### Source records

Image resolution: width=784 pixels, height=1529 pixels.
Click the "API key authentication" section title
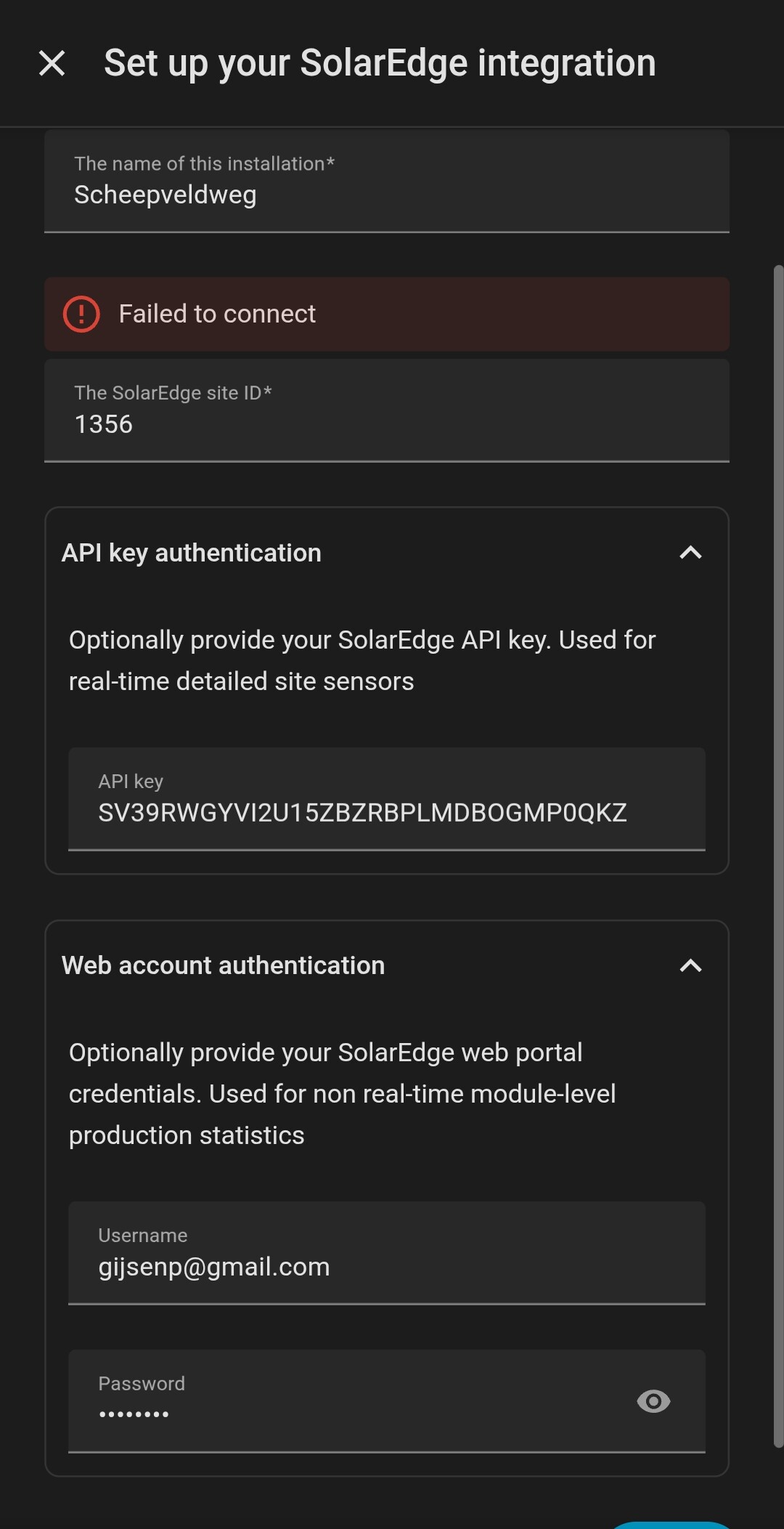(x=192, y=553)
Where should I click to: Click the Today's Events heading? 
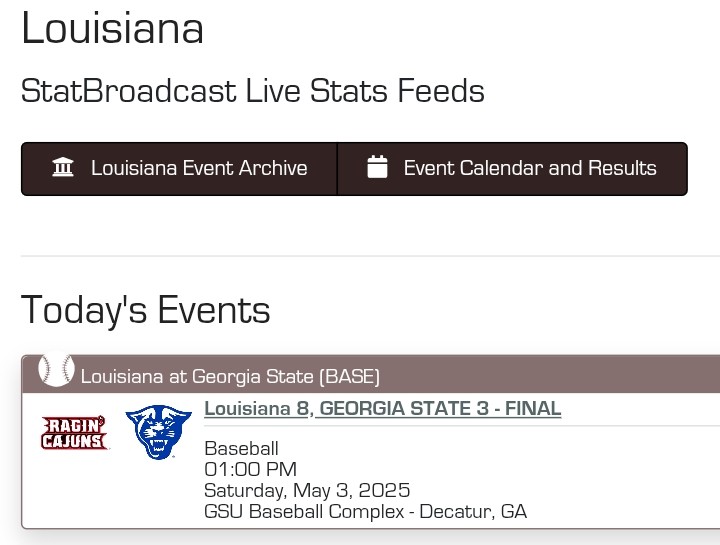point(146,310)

### What needs to be done
Only the pictures are to be dropped; the rest of the material above must be duplicated exactly.

### Exercise result
Image resolution: width=784 pixels, height=1529 pixels.
Click the "API key authentication" section title
(x=192, y=553)
Where should I click to: Click the Today's Events heading? 
point(146,310)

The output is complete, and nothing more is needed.